We had a priest this week. I’ve given up trying to figure out the roster between our village and the neighbouring ones. Most weeks we have a deacon, who although has only half the mass to say (the Eucharist and such having been prepared earlier) still takes longer than the regular padre. Give a man a pulpit and you know not what you’ll get.

The usual pattern of little old dears surrounded us. Normally, these women wouldn’t crack a smile if  Ági Néni went up to Communion with the hem of her skirt accidentally tucked into her knickers. They’re serious about their prayer and come to mass armed with prayerbooks so heavy they all walk with a slight tilt – and they use them. But when the baby arrived, everything changed. The priest was no longer their sole focus. God was forgotten. Their faces broke into broad smiles as they sneaked surreptitious glances at the child, who was tidily seated in his buggy in the aisle.

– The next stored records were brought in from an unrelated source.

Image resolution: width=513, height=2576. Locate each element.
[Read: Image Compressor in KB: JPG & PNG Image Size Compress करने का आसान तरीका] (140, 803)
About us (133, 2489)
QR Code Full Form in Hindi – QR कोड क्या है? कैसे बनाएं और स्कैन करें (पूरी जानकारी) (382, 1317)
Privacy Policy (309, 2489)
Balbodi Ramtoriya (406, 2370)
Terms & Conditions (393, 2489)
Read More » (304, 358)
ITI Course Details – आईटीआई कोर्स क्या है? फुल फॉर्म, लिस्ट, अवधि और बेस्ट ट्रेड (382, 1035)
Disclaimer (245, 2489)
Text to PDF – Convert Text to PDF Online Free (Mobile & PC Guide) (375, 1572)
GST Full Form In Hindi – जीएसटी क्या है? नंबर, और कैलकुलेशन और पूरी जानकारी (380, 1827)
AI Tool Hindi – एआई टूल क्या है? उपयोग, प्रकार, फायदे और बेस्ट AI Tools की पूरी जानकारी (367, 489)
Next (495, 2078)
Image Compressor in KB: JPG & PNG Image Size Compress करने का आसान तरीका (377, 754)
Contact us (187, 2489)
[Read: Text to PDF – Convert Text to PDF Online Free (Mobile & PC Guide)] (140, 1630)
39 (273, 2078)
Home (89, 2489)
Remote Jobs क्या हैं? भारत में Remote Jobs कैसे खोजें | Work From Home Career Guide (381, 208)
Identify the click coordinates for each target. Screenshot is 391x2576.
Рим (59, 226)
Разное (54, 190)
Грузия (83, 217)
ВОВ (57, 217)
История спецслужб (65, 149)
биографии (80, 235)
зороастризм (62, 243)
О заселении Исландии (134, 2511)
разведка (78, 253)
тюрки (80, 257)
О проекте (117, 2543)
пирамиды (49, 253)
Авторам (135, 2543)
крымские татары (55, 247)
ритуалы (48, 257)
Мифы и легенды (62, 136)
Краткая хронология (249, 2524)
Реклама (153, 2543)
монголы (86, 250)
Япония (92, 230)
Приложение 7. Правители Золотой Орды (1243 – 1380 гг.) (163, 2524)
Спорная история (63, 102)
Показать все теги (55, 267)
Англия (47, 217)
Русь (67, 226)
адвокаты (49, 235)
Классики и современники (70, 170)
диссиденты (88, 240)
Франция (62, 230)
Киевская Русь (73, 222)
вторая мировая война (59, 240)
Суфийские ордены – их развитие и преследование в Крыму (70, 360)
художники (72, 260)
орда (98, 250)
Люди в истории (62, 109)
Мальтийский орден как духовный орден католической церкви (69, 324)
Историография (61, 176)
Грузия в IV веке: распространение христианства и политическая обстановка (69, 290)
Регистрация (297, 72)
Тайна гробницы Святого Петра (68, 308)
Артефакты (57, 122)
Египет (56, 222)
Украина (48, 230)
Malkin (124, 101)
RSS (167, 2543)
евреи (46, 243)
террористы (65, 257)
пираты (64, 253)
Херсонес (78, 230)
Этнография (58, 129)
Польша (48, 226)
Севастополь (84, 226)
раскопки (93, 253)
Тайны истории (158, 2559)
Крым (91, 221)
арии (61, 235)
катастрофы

All was going well until he got bored. And he started making noises. The parents smiled indulgently at him. I had to hold my blood pressure in check. It’s a pet peeve – why people allow their kids to make a ruckus in Church but wouldn’t think of allowing them to do so at, say, a theatre. I can’t believe I’m saying this… but when I was young (yes, I’m cringing!) and too young to go to mass quietly, mam went to one mass while Boss minded us; he went to another later or earlier. There’s a mass on the hour in any of five neighbouring villages so there’s plenty of choice. I found myself asking why… why didn’t one of them go to 9 am in the next village over? They could bring the baby down after mass to meet the nénis.

He wanted out of his buggy and mam obliged. The priest was showing mild evidence of irritation (I’m with you, Father) as he tried to compete, volume wise. The little old dears were bending over backwards in all sorts of contortions trying to make the kid smile. It was at once annoying and amusing. The mass was lost on them. Their prayers forgotten. Everyone was focused on the kid.

When it came to the offering the sign of peace, the Santa Claus lookalike who sits opposite traversed the aisle to shake hands with the toddler, a big smile on his face. This ageing church had been imbued with new life. And as everyone filed out after the final blessing, there was a noticeable spring to the collective step.

I’ve lived a life without issue. That particular door never opened and for that I’m grateful. I wouldn’t want to be responsible for anyone other than myself in this life. But every now and then I get a glimpse at what I might have missed. And I smile. I smile a smile tinged with ‘if only’ but laced in gratitude. Yep – even I was making faces at the toddler in the end.